# Start of DATASET ENTRIES

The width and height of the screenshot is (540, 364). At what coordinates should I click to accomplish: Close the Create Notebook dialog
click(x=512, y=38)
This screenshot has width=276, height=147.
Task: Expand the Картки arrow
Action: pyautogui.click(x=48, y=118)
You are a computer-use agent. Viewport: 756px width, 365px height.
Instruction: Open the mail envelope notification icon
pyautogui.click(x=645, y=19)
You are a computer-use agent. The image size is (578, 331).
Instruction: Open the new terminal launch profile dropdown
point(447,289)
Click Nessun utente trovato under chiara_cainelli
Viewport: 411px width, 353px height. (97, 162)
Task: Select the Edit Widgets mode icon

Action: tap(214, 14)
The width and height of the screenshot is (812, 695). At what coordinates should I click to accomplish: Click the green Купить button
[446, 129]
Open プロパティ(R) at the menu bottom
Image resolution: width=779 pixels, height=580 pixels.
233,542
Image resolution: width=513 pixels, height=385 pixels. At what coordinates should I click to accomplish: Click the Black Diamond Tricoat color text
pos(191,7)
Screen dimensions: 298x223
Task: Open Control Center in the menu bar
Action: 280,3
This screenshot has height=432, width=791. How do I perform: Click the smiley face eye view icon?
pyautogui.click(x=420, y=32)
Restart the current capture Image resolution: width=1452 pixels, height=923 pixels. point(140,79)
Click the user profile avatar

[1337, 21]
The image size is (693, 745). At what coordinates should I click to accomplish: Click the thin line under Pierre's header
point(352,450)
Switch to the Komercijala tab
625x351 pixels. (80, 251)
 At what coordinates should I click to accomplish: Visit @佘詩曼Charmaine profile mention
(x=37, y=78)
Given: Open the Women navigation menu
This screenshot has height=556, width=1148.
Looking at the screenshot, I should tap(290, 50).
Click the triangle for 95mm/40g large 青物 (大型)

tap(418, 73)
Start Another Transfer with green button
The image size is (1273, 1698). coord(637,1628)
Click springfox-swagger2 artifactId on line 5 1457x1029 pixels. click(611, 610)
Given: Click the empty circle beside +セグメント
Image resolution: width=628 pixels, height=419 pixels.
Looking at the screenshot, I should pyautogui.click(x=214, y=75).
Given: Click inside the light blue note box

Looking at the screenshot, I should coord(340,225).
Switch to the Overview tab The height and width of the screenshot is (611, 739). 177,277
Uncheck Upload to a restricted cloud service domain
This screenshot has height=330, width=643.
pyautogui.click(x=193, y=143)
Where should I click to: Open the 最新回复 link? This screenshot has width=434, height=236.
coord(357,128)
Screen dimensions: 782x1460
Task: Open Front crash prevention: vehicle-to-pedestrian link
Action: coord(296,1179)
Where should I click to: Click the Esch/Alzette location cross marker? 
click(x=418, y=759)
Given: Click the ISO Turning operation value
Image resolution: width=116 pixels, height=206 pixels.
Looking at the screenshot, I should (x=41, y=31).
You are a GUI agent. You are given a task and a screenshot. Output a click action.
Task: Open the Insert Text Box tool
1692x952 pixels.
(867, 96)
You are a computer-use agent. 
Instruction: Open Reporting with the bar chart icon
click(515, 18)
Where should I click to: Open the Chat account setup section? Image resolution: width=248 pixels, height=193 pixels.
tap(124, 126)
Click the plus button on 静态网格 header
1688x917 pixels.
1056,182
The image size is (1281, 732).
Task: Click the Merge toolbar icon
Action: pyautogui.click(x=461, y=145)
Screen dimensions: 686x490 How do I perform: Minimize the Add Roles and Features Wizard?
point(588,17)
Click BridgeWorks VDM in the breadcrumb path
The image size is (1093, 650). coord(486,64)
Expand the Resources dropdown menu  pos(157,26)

# End of DATASET ENTRIES

*TO BE DONE:*
Report how many lines in the items above contain the word "what". Give the number only.

*RESULT:*
5